A pressão exercida por uma elevada capacidade industrial instalada, seja para queima direta de biomassa ou queima diferida pela produção de pellets, faz sentir particularmente em espécies arbóreas autóctones, sabendo que a utilização preferencial da rolaria de eucalipto está associada à produção de pasta celulósica. Nesta perda de coberto autóctone tem estado associada aos cortes em “faixas de gestão de combustíveis”. Após o registo de uma situação de desflorestação, ocorrida entre 1995 e 2010, entre 2010 e 2015 a inversão ocorreu sobretudo pela expansão de plantações de eucalipto. Lamenta-se que o próximo Inventário Florestal Nacional só esteja previsto para 2025
Perigo de expansão de espécies exóticas e invasoras.
Por um lado, pelo rápido crescimento, o eucalipto tem uso potencialmente crescente para fins energéticos, associados a plantações de elevada e muito elevada densidade, na ordem dos 3 a 5 mil plantas por hectare (para a produção de celulose papel ronda as 1200 plantas/hectare). A pressão sobre o solo e o regime hídrico cresce substancialmente. Por outro lado, a “valorização energética” de espécies invasoras, como as acácias, a pretexto do seu controlo, tende a expandir a área ocupada por estas espécies, pela disseminação de sementes no processo de exploração e transporte para unidades fabris.
Perigo de mais emissões, poluição e doenças cardiorrespiratórias.

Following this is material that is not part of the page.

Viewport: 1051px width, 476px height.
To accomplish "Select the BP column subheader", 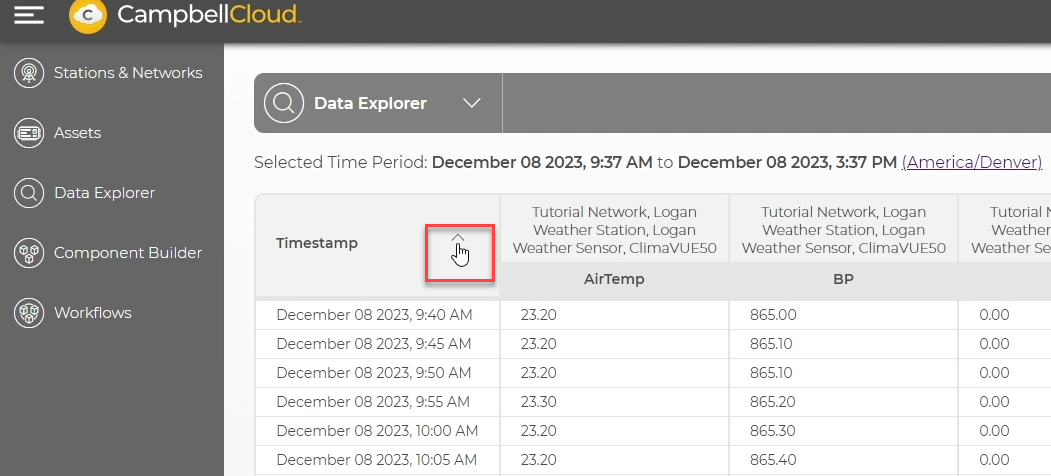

A queima de material lenhoso gera a emissão, entre outros, de monóxido e dióxido de carbono, de óxidos nitrosos e de material particulado, produzindo acréscimo de emissões de gases de efeito estufa, de poluição atmosférica e danos para a saúde pública, com particular ênfase nas doenças respiratórias e cardíacas.
Recomendações:
Se o Governo pretende efetivamente valorizar os sobrantes silvícolas e reduzir o perigo de incêndio florestal, a recomendação deve passar pela:
Valorização como fertilizantes, na produção de compostos orgânicos, designadamente através de sistemas de compostagem, de base residencial e local;
Aplicação da biomassa triturada em estilha para promover a fertilização e a regeneração da floresta.
Pela valorização energética, mas pela produção de calor, em unidades de base local, de cariz social ou industrial (p.e., no setor agroalimentar), onde a taxa de eficiência ronda os 80%, ao contrário da produção de eletricidade, onde nem atinge metade dessa eficiência (pouco mais de 30%), por vezes pouco passa de um quarto.